You may get better results with a third party mpeg2 encoding but you will have to pay for them. TMPGEnc is my favourite although you have to do a bit more work to get ouptut that DVDA will accept. There are many others available, ProCoder etc.

In my humble opinion the Main Concept encoder does as good a job as most with good quality source others seem to perform better when the source quality is not so good.
mstaras wrote on 8/19/2003, 6:47 AM
No i do de-interlace during mpeg2 encoding, but vegas has some settings about it and i dont know what is better....

I have good results using DVD template, my problem is that the motion is not so good, it is like 'slow' motion, it something about motion vector like windvr (or these i & b-frames) but i dont know how to fix it... i would like to have more smooth movement!
SonyEPM wrote on 8/19/2003, 9:33 AM
Why are you deinterlacing?
BillyBoy wrote on 8/19/2003, 10:09 PM
You shouldn't have to deinterlace IF you are using footage YOU shot.

However when you use other sources, sometimes you may want to. Perhaps the following site with give some answers; what interlacing is, how to fix it. Doing it when not necessary is a step backwards you should probably avoid.

http://www.100fps.com/
Flack wrote on 8/19/2003, 11:14 PM
I think by motion you mean a strobing effect.....your picture is jerky.. is your field order setting correct..


MJ.
mstaras wrote on 8/21/2003, 5:45 PM
hm... my cam has 2 modes for shooting... progressive and interlaced .
With interlaced videos i see on pc-monitor these 'lines' when it has some movement.
I want to remove them so i have to deinterlace... or not ??? I set vegas to deinterlace when i render the original videos to mpeg2.. is it wrong?

I want avi videos to look good on my monitor when i deinterlace them and render again as avi.
There is not need to set vegas to deinterlace when i render to mpeg?

The other issue is that the mpeg2 videos looks to have some kind of motion blur in quick movements ...

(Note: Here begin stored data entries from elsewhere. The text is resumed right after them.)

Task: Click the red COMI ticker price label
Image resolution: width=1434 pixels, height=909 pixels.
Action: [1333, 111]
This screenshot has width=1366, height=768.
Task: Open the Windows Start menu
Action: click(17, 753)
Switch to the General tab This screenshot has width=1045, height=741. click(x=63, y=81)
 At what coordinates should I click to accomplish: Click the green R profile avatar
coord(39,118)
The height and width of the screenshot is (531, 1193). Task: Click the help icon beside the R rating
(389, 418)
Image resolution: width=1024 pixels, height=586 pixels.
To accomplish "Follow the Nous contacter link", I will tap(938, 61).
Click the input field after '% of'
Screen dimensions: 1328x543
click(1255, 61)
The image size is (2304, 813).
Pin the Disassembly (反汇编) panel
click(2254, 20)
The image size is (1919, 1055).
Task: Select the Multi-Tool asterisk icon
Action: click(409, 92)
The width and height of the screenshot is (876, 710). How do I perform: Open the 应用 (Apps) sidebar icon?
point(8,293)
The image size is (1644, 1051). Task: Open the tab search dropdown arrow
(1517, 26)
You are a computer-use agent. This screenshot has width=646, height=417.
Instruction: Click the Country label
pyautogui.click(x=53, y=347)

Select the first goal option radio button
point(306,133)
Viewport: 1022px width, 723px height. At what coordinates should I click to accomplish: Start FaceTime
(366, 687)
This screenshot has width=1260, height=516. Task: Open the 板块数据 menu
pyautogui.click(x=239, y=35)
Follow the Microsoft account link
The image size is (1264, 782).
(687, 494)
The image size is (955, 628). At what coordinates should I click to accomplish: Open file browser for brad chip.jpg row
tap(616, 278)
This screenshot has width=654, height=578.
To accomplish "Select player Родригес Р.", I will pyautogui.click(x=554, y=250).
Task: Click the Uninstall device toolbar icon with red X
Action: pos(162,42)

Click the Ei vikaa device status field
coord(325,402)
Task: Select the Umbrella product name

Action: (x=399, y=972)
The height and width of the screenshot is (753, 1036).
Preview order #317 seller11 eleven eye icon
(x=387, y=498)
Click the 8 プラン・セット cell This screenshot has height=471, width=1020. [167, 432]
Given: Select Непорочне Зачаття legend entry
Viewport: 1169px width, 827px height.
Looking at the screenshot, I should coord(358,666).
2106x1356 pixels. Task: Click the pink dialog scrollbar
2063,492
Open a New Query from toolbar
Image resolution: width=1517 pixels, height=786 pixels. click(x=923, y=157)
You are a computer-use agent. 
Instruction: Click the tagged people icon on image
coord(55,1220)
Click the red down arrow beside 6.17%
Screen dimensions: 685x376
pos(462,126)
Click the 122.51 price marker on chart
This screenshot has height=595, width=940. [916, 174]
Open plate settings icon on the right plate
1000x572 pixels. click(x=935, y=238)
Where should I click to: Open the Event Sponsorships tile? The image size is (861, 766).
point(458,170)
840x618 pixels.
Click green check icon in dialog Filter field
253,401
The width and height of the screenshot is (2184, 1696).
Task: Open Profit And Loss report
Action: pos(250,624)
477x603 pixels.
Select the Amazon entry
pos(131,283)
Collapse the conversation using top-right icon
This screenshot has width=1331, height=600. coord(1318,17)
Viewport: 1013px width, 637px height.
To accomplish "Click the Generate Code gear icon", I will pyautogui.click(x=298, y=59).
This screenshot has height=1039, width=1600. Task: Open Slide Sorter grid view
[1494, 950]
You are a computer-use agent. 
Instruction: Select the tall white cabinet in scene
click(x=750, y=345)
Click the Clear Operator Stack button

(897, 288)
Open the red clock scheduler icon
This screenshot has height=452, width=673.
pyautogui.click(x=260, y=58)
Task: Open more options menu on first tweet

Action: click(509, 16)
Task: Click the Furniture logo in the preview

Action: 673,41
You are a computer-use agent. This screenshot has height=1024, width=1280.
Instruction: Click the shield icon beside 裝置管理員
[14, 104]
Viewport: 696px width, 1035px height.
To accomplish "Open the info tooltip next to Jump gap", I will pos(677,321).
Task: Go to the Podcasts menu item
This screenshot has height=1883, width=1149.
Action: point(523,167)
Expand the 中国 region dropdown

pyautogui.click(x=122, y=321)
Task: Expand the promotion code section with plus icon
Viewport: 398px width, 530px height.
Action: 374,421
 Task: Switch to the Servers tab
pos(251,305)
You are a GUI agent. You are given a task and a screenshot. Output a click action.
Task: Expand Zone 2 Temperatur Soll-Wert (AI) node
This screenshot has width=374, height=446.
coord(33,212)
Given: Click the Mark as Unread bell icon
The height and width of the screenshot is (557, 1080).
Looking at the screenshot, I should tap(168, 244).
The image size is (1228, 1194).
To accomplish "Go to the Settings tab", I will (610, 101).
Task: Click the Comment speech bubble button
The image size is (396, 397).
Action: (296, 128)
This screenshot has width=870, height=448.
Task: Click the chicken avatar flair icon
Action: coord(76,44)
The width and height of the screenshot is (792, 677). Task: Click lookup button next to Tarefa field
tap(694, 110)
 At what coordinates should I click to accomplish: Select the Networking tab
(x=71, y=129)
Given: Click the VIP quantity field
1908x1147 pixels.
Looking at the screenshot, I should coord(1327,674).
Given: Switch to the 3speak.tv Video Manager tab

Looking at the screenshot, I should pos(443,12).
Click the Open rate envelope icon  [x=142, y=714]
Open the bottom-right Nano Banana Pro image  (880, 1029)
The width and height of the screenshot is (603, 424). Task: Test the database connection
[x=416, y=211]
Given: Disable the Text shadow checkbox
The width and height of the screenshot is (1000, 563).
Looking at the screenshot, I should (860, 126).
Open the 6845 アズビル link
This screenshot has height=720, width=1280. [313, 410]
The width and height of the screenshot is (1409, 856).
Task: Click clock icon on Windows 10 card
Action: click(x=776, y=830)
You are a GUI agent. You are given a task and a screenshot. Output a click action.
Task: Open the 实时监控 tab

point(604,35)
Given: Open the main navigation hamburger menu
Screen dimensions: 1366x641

How can i know which field order i must choose?
timobr wrote on 8/21/2003, 7:06 PM
I think I have the same problem as you with my dv.

If you don't choose 'reduce interlace flicker' you get weird lines on fast movements right?

And making them mpeg2 with reducing interlace flicker produces weird movement of strobing. The mpeg2 looks alright though on my monitor, but played on the dvd player its all stuffed up.
johnmeyer wrote on 8/21/2003, 10:55 PM
If you shoot standard (interlaced) video, and you are going to view the result on a TV (rather than a PC monitor), do not interlace.

farss had it right: just render using the standard NTSC (or PAL) DVD template, and set the video encoding rate to 8,000,000 bps. Leave everything else at its standard setting.